### WORK INSTRUCTIONS
Write out every line from the listing below where the string "screenshot" is found.
□ □ □
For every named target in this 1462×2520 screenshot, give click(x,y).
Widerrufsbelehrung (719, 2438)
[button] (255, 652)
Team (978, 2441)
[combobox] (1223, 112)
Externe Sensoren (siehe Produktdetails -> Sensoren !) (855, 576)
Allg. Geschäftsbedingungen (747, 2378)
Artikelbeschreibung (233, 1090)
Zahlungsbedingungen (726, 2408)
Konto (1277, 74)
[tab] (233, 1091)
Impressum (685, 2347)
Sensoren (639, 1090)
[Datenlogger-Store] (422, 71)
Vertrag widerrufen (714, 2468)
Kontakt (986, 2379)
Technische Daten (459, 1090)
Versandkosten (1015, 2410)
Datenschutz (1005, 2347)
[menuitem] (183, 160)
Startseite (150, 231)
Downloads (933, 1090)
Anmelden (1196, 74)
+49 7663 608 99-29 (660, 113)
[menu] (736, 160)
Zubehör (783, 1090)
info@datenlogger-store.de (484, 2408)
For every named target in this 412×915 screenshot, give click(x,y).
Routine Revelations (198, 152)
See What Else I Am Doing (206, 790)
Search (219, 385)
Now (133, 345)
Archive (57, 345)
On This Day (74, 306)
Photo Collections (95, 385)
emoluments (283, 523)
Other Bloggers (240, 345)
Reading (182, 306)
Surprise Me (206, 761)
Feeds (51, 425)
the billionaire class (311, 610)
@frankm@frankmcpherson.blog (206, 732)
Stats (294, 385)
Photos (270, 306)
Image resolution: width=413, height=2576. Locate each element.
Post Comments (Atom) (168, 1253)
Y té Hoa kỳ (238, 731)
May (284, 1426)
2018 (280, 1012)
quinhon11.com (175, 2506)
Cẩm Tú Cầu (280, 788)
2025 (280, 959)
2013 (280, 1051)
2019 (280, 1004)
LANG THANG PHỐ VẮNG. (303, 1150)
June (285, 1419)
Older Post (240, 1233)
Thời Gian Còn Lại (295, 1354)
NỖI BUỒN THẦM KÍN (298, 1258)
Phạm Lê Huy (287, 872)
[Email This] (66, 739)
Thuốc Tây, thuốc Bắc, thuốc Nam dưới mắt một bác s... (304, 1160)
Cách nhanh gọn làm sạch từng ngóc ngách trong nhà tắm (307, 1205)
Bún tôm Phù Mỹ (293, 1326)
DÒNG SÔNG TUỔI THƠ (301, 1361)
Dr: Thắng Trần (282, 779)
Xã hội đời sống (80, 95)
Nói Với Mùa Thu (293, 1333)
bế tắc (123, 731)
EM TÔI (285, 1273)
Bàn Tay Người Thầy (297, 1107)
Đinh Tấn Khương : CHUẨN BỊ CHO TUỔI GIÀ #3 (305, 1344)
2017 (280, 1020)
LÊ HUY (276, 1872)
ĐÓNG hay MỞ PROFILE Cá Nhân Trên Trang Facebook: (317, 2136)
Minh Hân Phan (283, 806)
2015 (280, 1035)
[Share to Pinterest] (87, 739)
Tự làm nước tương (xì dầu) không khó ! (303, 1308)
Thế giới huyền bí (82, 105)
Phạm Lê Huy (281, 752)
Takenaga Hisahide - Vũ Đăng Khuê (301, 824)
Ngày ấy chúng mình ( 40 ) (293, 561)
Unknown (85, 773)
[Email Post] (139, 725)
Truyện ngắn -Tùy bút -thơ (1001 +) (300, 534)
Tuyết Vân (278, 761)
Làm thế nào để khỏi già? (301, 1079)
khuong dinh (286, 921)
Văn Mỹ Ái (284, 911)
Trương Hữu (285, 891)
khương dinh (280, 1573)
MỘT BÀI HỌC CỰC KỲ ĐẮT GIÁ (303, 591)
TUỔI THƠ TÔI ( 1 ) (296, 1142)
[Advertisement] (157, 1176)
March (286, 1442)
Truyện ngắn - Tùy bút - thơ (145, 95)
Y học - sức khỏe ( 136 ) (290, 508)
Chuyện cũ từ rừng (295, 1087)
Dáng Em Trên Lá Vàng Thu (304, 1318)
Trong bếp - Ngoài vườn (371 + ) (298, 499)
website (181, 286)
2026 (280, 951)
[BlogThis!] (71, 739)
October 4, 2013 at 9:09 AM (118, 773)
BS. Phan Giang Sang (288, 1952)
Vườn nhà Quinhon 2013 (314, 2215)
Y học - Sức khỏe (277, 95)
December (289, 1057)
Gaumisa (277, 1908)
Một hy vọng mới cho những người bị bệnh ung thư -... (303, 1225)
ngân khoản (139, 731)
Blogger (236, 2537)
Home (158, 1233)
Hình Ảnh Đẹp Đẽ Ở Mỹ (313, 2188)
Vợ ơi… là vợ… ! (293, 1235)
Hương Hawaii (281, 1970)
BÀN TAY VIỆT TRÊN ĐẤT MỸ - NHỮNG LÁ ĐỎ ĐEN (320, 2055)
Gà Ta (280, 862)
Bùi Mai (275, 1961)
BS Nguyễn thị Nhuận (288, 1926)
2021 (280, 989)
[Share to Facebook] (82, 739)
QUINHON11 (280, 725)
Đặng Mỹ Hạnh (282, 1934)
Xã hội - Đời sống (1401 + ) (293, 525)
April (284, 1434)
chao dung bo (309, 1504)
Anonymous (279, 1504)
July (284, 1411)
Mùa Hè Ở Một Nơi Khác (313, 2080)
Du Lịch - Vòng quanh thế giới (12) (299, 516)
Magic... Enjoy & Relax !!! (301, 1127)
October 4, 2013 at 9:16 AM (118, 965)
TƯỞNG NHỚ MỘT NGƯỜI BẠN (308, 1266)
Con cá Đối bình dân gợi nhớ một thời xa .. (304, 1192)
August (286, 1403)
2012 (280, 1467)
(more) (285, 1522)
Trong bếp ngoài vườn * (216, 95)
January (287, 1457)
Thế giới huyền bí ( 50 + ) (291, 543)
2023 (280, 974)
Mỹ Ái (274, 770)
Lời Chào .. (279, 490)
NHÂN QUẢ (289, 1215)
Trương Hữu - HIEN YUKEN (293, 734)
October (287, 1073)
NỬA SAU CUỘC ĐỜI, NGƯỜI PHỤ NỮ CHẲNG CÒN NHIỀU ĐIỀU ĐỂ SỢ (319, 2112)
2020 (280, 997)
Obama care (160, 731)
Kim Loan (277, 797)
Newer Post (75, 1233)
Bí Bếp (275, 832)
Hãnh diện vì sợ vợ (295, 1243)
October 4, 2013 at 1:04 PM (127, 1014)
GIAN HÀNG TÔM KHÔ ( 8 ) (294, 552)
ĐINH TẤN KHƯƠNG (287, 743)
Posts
□ □ □
### ANSWER TO THE PROBLEM
For every named target in this 1462×2520 screenshot, give click(x,y).
For every named target in this 412×915 screenshot, give click(x,y).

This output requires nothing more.